Python Forum
In CSV, how to write the header after writing the body?
Thread Rating:
  • 0 Vote(s) - 0 Average
  • 1
  • 2
  • 3
  • 4
  • 5
In CSV, how to write the header after writing the body?
#11
(Jan-03-2018, 11:39 PM)Gribouillis Wrote: Can't you make a two-pass program? You could read the input file once and compute the csv header without writing any output, then go back at the beginning of the input file and use a csv writer on the second pass.

Thanks for suggestion, but I wonted to be in one file, beside I have problem in the current code.

(Jan-03-2018, 11:57 PM)Larz60+ Wrote: The class that I presented allows a CSV file to be read in and modified, without compromising
file integrity. This is demonstrated in the two excel displays on my post. The first with the original
header, the second after the header was modified.

A file is a file. So long as the separators are not messed with, things like this can be done.

At any point, I cloned your github repository and will look at it after supper.

I really loved and benefit a lot from your class, even I kept it for later reference. However, when I used it on this particular problem, the CSV cells get missed up. I do not know why, but I guess the reason is that many of the fields contains commas in it.

(Jan-04-2018, 03:02 AM)Larz60+ Wrote: Question: Did the .bib file originate from a website? If so, there may be an easier way to do this.

- - -

→ Required action 1:
Reproduce everything in the forum thread from "I really loved" down to "to do this.".
→ Required action 2:
Answer these questions from the forum thread.
(a) What kind of program does Gribouillis propose?
(b) What does Larz60+ say he cloned?
(c) What reason does the poster guess for the CSV cells getting mixed up when the class is used?

→ Stored data:
- - -

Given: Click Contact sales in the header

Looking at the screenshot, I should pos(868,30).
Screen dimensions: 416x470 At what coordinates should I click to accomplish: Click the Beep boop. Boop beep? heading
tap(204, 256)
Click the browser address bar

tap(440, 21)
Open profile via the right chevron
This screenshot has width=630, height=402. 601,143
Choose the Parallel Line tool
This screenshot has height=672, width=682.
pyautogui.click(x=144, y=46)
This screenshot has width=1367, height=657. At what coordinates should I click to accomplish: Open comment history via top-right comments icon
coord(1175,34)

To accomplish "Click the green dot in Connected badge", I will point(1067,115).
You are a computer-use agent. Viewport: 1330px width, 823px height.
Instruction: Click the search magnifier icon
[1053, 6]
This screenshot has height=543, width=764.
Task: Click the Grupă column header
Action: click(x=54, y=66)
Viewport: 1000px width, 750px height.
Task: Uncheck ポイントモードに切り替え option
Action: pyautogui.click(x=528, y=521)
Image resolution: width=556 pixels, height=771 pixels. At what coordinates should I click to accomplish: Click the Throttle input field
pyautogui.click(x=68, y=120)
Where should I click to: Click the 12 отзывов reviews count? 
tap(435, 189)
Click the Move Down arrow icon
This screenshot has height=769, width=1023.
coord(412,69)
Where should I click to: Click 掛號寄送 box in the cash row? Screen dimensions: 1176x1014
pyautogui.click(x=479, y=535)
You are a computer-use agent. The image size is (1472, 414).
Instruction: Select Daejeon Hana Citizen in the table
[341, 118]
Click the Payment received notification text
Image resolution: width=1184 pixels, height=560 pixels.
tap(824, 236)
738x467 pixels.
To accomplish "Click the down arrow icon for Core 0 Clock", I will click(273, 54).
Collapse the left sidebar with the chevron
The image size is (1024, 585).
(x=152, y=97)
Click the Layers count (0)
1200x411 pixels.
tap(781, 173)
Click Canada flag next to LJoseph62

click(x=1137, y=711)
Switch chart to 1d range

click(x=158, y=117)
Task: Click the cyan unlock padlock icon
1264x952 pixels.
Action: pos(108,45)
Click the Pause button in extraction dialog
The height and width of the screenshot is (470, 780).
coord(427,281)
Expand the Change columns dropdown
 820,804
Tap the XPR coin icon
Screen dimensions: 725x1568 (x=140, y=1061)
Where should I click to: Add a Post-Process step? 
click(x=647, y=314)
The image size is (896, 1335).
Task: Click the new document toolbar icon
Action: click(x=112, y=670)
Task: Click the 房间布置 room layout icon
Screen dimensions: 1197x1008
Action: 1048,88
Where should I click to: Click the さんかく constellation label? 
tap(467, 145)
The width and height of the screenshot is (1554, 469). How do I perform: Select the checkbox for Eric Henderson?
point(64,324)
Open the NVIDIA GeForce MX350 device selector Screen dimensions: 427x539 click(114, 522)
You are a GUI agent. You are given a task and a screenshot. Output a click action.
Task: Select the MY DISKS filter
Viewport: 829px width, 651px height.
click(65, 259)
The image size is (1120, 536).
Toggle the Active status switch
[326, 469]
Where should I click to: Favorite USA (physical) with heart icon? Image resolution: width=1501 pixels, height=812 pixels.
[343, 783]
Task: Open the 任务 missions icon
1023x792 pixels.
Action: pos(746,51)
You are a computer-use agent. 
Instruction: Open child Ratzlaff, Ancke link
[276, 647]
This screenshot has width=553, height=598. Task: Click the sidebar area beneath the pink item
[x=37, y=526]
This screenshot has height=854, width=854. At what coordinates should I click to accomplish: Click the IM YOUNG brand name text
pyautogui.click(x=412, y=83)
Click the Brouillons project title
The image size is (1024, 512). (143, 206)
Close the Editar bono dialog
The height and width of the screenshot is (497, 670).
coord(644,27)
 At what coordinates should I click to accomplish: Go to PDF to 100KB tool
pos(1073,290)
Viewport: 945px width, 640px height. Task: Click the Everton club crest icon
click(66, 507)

- - -

→ Exercise solution 1:
I really loved and benefit a lot from your class, even I kept it for later reference. However, when I used it on this particular problem, the CSV cells get missed up. I do not know why, but I guess the reason is that many of the fields contains commas in it.

(Jan-04-2018, 03:02 AM)Larz60+ Wrote: Question: Did the .bib file originate from a website? If so, there may be an easier way to do this.

→ Exercise solution 2:
(a) A two-pass program, which reads the input file once to compute the CSV header without writing any output, then returns to the beginning of the input file and uses a csv writer on the second pass.
(b) The poster's github repository.
(c) Many of the fields contain commas.